Il tono del disco è quasi melodrammatico tanto che i synth sincopati di Here Is the House, l’unico momento che richiama i vecchi dischi, appaiono totalmente fuoriluogo e quasi sacrileghi dentro questa immensa cattedrale di oscura decadenza, questo viaggio alla ricerca del lato oscuro fitto di simbolismi e metafore carnali che sono mutilazioni inflitte al proprio ego, corpi sedotti dal dolore, impassibili davanti all’amore. E quando Dave Gahan alza la sua ostia insanguinata per dare inizio alla messa, tutti sono già inginocchiati.

La registrazione a 48 tracce consente al suono di “respirare”, anche se si tratta di aria con poche molecole di ossigeno e tutto sembra per la prima volta occupare un posto preciso, definito, strategico, come in un gioco geometrico perfetto dove anche le voci hanno un ruolo dinamico mai avuto in precedenza (Sometimes, che richiama alla mente quell’altra perla di solitudine incorporea che è Asleep degli Smiths e It Doesn’t Matter Two vivono praticamente solo degli incastri vocali che la band sta sperimentando da un po’ allontanandosi sempre più dal cliché del “gruppo con cantante” e inseguendo la formula dell’alchimia perfetta).

I Depeche Mode diventano i sopravvissuti del dark inglese, senza mai averne fatto parte.

—————

Obiettivo: Nel brano fornito, quale pezzo è indicato come l'unico momento che richiama i vecchi dischi? Le voci riportate qui sotto non hanno alcun ruolo in questo.

—————

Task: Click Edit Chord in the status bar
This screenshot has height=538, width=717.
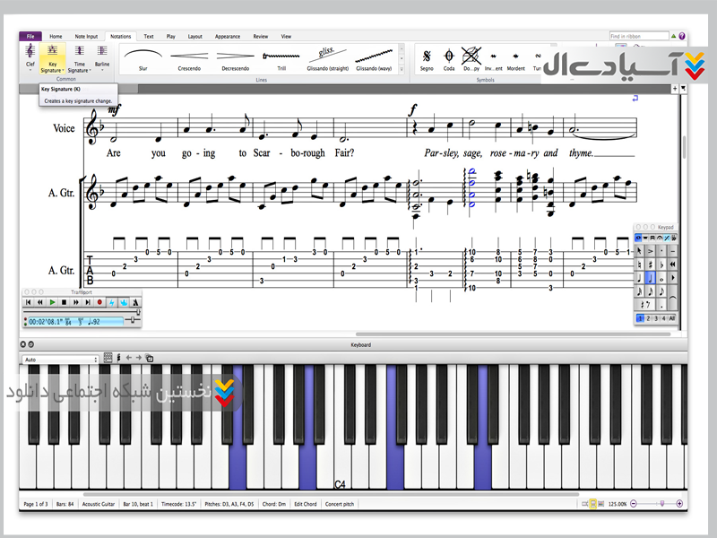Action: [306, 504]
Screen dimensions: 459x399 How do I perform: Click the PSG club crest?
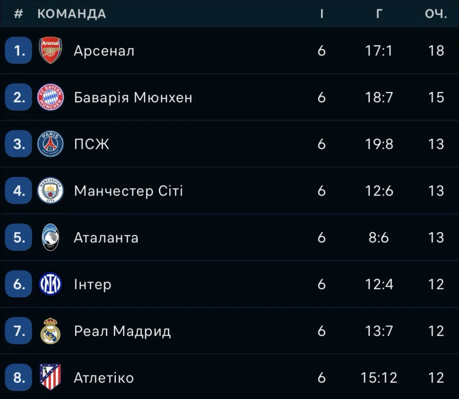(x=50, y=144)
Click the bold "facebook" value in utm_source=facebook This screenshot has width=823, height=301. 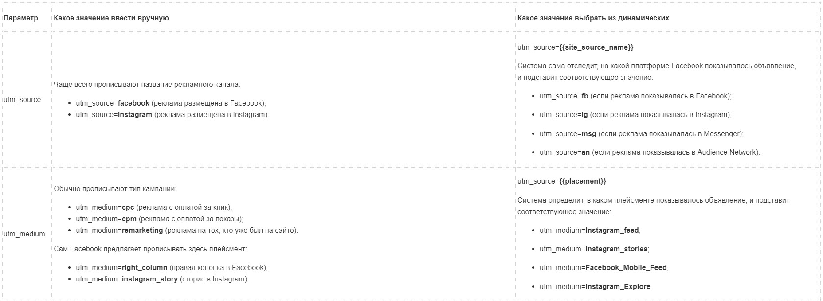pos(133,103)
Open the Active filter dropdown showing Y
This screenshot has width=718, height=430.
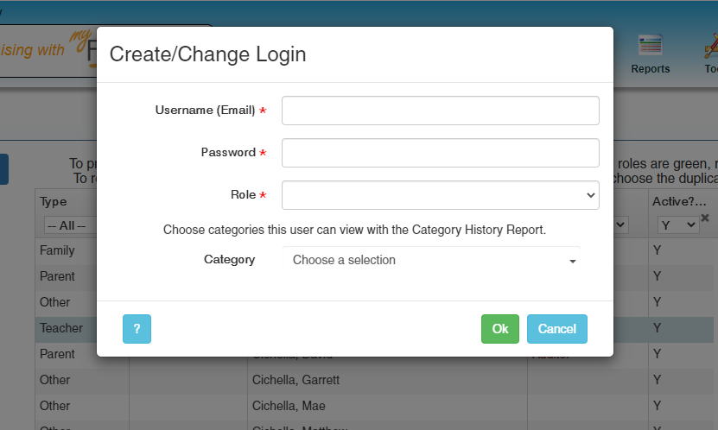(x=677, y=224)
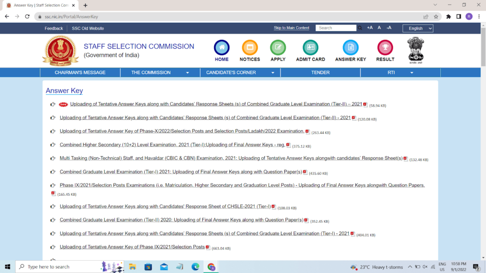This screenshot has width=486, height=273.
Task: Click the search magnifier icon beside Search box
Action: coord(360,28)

—————

Risultato atteso: Here Is the House.